Yang, M., Liu, Y., Yue, Z., Yang, G., Jiang, X., Cai, Y., et al. (2024). Transcranial photobiomodulation on the left inferior frontal gyrus enhances Mandarin Chinese L1 and L2 complex sentence processing performances. Brain and Language, 256: 105458. doi:10.1016/j.bandl.2024.105458.


Cite as: https://hdl.handle.net/21.11116/0000-000F-C98B-2
Abstract
This study investigated the causal enhancing effect of transcranial photobiomodulation (tPBM) over the left inferior frontal gyrus (LIFG) on syntactically complex Mandarin Chinese first language (L1) and second language (L2) sentence processing performances. Two (L1 and L2) groups of participants (thirty per group) were recruited to receive the double-blind, sham-controlled tPBM intervention via LIFG, followed by the sentence processing, the verbal working memory (WM), and the visual WM tasks.

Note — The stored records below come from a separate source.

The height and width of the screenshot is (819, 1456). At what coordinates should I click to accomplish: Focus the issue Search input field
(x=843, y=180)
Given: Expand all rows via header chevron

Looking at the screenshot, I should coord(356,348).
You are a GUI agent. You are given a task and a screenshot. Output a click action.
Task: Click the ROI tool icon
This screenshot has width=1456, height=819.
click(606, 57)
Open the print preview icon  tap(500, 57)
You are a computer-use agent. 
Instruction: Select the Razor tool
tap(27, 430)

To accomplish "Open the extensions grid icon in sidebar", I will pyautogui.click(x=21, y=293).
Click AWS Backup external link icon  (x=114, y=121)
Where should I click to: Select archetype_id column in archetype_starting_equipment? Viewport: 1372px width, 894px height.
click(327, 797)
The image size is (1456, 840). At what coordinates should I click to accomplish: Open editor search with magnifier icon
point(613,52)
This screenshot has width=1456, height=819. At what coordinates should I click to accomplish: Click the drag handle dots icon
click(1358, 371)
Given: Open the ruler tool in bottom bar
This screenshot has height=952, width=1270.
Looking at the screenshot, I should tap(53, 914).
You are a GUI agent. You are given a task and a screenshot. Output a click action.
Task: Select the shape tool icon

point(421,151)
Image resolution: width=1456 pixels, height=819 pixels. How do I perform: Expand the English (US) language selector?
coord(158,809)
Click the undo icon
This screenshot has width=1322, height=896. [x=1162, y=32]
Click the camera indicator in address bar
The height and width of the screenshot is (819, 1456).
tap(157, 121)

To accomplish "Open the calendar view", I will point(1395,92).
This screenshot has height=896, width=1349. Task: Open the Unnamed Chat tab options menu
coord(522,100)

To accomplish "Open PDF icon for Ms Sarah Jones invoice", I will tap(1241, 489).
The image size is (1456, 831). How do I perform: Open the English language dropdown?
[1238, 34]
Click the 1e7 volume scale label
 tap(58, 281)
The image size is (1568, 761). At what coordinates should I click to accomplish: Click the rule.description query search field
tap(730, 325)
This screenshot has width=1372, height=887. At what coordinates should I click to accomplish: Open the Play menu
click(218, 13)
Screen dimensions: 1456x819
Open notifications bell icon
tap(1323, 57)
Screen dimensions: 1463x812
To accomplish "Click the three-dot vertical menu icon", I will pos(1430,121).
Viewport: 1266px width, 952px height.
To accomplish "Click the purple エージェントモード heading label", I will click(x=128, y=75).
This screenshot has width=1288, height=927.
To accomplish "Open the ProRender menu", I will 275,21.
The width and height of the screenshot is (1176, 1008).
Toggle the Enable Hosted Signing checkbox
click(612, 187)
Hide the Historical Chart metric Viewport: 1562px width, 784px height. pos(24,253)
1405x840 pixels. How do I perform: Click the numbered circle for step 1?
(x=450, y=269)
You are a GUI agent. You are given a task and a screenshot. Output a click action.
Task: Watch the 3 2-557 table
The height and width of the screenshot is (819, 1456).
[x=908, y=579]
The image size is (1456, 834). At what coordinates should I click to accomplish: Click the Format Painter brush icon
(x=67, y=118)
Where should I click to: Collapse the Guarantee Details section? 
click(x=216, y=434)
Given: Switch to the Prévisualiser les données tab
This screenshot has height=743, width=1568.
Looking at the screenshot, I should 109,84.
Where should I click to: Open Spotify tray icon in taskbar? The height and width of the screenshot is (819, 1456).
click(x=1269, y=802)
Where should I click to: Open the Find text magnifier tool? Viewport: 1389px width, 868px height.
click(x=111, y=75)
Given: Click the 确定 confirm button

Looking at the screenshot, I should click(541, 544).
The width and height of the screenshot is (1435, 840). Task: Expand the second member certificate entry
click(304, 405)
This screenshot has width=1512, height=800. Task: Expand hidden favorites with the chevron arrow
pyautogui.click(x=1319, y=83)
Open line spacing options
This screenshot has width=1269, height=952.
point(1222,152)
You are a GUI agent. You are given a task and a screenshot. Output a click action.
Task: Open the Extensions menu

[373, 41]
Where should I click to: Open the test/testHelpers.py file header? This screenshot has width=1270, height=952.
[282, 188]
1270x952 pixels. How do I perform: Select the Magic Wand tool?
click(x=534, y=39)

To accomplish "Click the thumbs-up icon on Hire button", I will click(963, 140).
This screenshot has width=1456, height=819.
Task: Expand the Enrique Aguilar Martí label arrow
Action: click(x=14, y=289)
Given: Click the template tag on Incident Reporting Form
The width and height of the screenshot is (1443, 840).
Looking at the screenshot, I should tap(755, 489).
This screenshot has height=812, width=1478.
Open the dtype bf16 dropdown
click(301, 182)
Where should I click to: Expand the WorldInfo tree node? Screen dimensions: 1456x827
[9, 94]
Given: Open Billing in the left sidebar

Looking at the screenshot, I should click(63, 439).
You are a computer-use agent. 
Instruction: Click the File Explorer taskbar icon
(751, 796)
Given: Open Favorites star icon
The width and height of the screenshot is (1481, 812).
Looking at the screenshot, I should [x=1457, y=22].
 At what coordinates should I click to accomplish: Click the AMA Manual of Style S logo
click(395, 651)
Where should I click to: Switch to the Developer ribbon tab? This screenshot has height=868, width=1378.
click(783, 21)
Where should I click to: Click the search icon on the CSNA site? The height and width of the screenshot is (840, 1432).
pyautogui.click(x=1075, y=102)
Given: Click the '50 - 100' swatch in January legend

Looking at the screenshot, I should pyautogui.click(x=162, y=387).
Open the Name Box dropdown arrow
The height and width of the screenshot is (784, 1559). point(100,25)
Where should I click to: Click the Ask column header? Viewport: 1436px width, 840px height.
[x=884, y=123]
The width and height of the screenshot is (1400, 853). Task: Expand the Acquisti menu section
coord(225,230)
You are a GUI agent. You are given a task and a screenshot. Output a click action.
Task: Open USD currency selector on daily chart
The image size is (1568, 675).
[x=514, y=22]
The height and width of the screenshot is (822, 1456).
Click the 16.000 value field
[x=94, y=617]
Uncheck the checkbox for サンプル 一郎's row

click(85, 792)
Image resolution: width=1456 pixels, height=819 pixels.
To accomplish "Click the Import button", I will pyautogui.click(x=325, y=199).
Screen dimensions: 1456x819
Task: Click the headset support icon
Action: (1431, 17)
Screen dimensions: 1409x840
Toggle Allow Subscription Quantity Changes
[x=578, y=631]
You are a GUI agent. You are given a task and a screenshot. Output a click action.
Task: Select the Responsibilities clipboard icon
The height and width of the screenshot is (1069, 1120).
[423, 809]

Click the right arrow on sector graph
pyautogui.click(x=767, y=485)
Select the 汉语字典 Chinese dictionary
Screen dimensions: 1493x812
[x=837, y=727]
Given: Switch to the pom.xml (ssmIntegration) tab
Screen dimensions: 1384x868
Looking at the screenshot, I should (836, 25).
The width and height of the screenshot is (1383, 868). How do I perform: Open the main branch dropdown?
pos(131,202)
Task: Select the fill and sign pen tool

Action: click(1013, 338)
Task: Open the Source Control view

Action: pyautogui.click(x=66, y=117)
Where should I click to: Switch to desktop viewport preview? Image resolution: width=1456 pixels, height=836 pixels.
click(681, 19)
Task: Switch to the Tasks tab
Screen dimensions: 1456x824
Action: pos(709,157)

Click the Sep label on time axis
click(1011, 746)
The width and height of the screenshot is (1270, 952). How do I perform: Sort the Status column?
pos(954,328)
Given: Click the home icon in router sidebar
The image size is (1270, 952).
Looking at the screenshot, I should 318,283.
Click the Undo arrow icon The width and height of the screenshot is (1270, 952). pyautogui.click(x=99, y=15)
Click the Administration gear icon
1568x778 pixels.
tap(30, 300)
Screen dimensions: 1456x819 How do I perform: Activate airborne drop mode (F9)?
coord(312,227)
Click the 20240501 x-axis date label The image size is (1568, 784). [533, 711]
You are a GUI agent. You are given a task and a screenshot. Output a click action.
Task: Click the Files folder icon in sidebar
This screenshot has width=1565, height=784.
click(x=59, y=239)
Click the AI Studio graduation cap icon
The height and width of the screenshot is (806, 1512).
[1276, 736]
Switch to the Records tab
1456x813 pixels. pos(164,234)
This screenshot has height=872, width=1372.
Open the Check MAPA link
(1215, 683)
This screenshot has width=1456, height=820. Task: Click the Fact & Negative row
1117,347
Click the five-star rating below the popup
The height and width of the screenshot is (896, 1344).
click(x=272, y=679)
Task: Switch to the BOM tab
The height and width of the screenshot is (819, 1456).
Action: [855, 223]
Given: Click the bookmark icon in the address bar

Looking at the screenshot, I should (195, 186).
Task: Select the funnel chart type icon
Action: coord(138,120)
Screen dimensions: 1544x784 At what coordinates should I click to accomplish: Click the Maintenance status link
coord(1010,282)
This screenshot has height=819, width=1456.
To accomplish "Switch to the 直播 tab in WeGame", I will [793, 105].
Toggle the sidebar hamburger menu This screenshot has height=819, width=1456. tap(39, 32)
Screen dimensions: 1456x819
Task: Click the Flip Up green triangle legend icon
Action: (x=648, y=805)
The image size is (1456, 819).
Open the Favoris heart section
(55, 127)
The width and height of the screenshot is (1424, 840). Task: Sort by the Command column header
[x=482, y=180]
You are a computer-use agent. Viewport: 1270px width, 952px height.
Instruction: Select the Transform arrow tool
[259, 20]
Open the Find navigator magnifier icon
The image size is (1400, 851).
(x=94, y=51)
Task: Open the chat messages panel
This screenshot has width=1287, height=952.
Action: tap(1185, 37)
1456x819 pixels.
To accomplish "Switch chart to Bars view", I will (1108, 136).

Results revealed a consistent pattern for both groups: (a) tPBM enhanced sentence processing performance but not verbal WM for linear processing of unstructured sequences and visual WM performances; (b) Participants with lower sentence processing performances under sham tPBM benefited more from active tPBM. Taken together, the current study substantiated that tPBM enhanced L1 and L2 sentence processing, and would serve as a promising and cost-effective noninvasive brain stimulation (NIBS) tool for future applications on upregulating the human language faculty.